_What is being asked_: Wherever the string "computer" appears in the entries below, return the line that holds it.

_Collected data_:
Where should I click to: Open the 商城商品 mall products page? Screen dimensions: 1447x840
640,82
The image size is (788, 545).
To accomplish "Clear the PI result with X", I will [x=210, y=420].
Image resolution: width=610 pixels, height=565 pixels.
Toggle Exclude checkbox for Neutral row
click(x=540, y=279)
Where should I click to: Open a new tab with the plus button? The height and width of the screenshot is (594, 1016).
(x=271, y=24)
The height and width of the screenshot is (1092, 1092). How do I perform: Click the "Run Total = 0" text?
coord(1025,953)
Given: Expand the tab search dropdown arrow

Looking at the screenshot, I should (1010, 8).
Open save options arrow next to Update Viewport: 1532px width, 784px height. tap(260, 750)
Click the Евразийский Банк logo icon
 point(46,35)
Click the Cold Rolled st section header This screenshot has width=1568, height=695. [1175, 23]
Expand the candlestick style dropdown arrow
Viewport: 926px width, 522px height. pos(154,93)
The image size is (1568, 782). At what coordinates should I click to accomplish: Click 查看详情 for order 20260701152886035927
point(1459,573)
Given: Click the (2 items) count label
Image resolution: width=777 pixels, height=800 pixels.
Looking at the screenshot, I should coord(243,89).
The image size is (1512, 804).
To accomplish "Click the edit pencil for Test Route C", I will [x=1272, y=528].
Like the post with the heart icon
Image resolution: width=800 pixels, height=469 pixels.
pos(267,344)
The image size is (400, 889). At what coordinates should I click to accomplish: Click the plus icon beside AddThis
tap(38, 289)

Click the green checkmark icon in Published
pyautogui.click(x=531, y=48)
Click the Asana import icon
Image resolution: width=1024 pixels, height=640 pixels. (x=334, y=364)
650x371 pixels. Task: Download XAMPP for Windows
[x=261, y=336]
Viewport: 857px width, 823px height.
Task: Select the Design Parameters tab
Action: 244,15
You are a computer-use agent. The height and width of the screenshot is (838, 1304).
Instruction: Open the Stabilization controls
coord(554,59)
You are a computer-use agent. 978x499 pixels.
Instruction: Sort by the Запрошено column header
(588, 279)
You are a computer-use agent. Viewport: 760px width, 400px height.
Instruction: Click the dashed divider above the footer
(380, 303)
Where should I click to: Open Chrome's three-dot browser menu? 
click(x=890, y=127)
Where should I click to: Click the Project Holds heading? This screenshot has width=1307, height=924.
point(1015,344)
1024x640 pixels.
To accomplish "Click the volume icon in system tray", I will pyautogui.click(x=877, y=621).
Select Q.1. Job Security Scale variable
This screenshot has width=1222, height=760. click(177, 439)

_Response area_:
You are a computer-use agent. The height and width of the screenshot is (838, 1304).
You are a computer-use agent. 978x499 pixels.
You are a computer-use agent. Viewport: 760px width, 400px height.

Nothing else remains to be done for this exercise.